Which made Morgan’s sudden voice in his ear both jarring and a welcome relief. “Here they come,” she called. “Pappy? They’re almost there.”

“Yeah, I’m here,” Pappy said. Bracing himself, he eased carefully up again. The potshots were still coming, though the sheer ferocity of that initial response had faded as the Ueys apparently decided they were wasting ammo. It was a risk to show himself, but he needed to see this.

He made it back to viewing height without anyone putting a round through his helmet. Getting a grip on his gun, he refocused the scope on his earlier target.

One glance at the soldier fumbling with the Kord’s firing mechanism was all he needed to confirm that the paintball had at least temporarily put the weapon out of action.

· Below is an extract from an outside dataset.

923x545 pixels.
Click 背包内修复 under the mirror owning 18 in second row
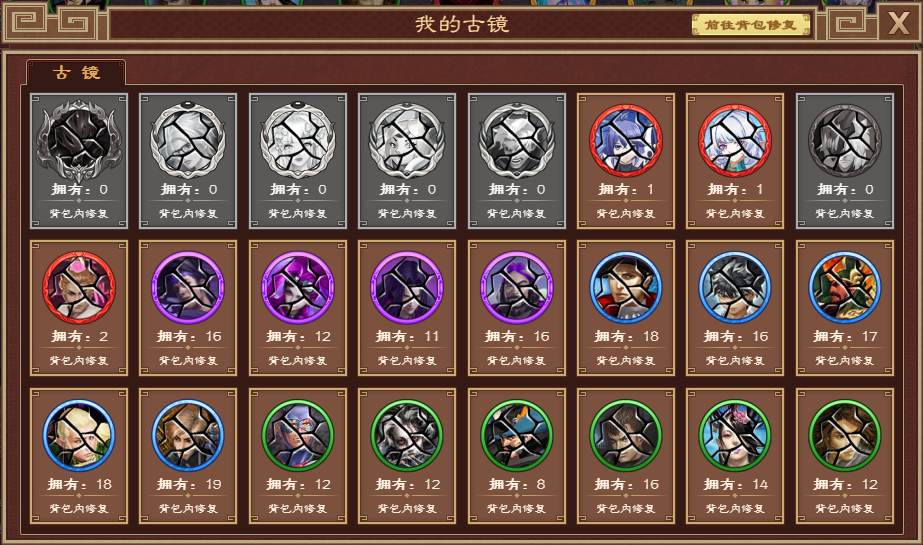click(x=626, y=361)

Smiling to himself, he lowered the scope to the tank’s front wheels.

The Dunsland had sped up, just as he’d warned it might, and was lumbering toward the innocent-looking crack in the ground where he and Morgan had set their trap. “Okay, get ready,” he said. He and Morgan had examined the undercarriages of every vehicle that fit the description of Tranquility’s observers, and he had no doubt that Morgan could do this without any help from him. But he’d been in enough high-pressure situations to know that having someone standing beside you, even figuratively, was an immense psychological help. The Dunsland rolled over the crack…

At Morgan’s electronic command, the crack erupted into a spray of compressed nitrogen and multiple coils of monofilament line. Even as the cloud of gas dissipated the tank rolled squarely into the floating loops, its motion tangling them around the wheels, the axles, and into every angle and nook of the driving motors.

And with an abruptness that would probably have been accompanied by an ear-wrenching screech if the vehicle had been on pavement on Earth, the Dunsland ground to a halt.

“We got it,” Morgan breathed, sounding immensely relieved and vaguely surprised. “It worked –“

She broke off as another volley of gunfire spattered silently around the foxholes. “Down,” Pappy ordered as he again ducked.

This time, though, a single salvo seemed to be all the Ueys were willing to spend. The bullets stopped flying; carefully, Pappy raised his head.